WRITTEN TASK » Pick out each of the rows below that contains the string "pixels" and copy those rows in full.

----- LISTED RECORDS -----

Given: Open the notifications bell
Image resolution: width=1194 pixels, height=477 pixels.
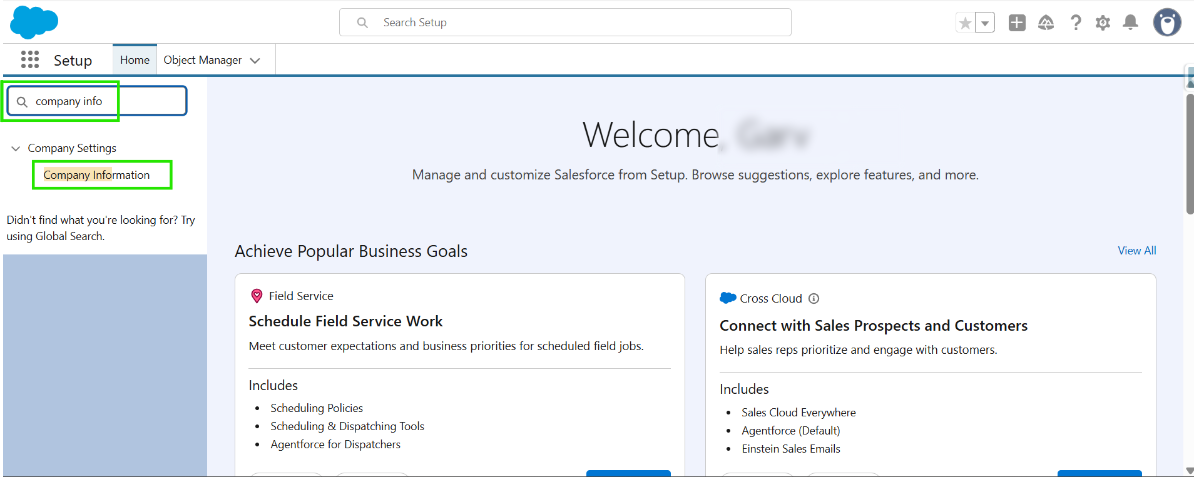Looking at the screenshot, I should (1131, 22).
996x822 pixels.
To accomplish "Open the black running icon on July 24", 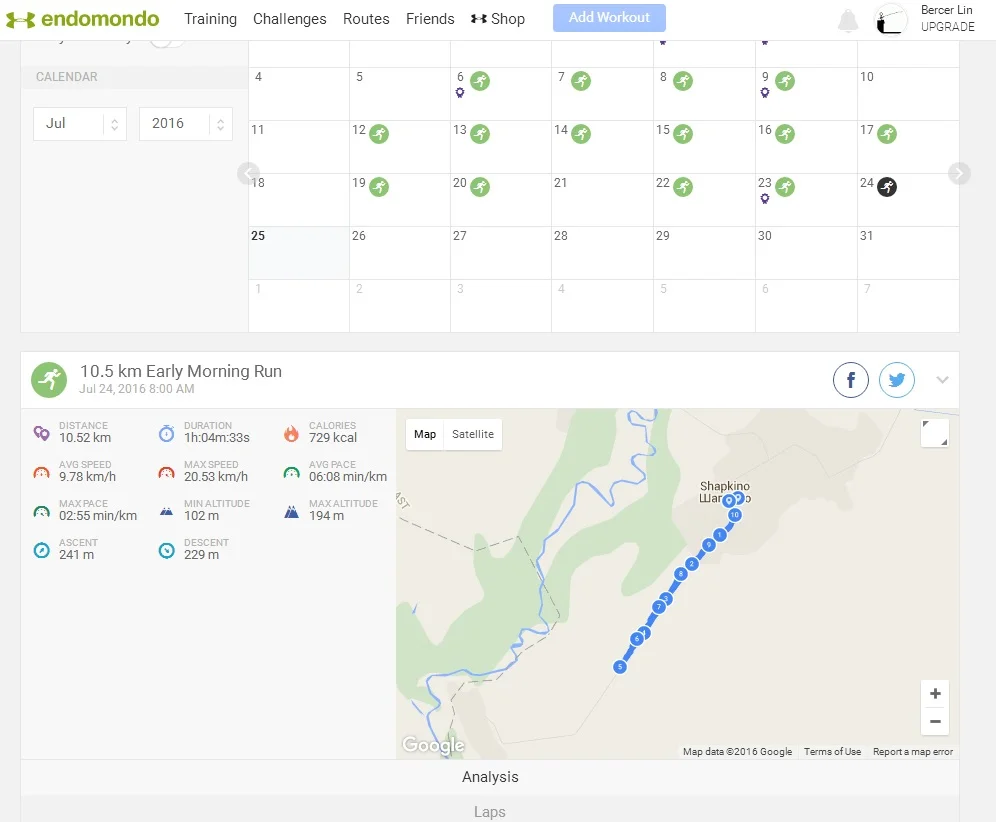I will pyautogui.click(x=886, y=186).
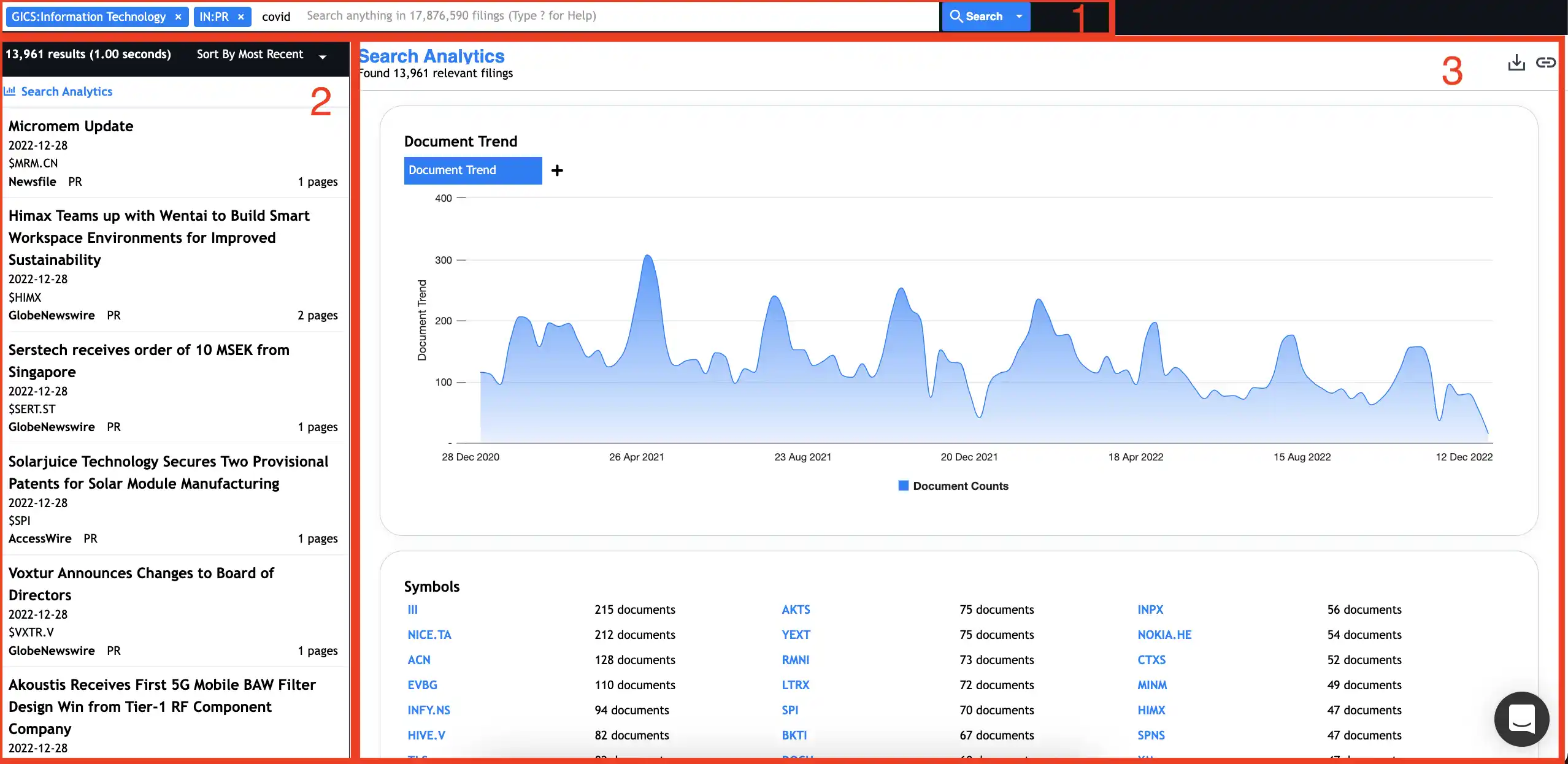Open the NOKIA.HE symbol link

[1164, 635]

-----
----- LISTED RECORDS -----

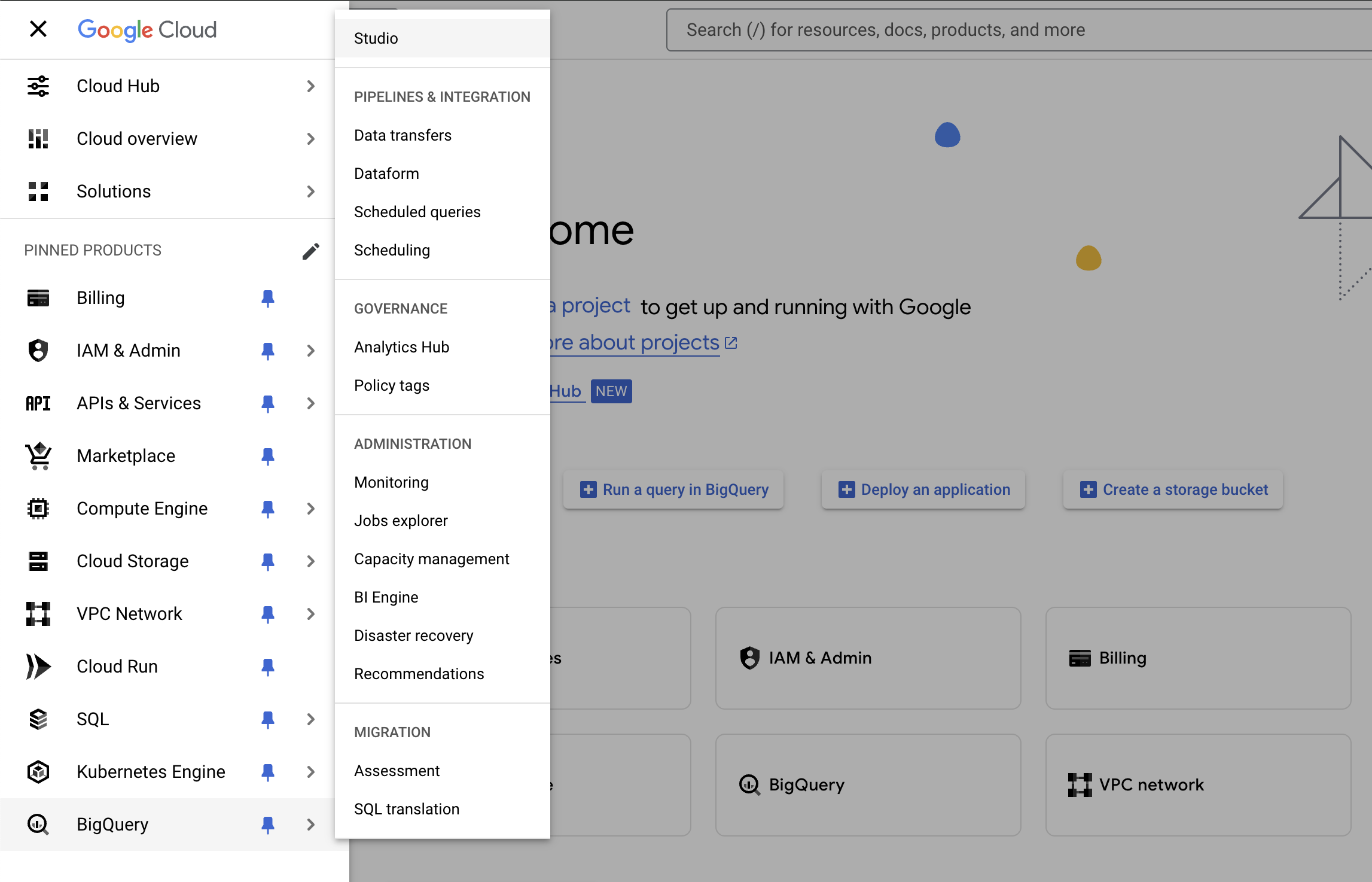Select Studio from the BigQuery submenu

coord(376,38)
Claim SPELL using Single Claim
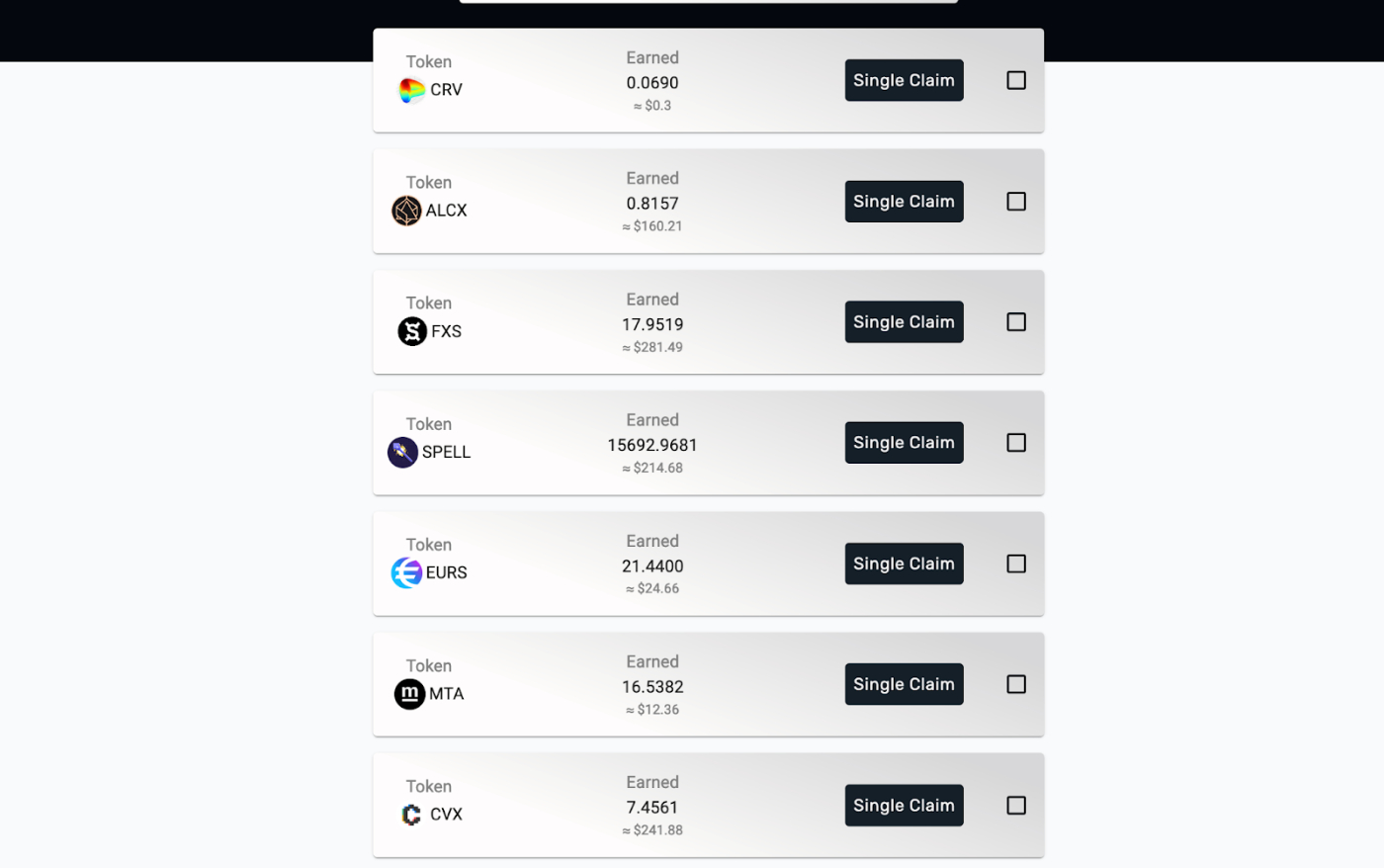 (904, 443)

-----

SOLUTION FOR THIS EXERCISE »
Image resolution: width=1194 pixels, height=477 pixels.
996x822 pixels.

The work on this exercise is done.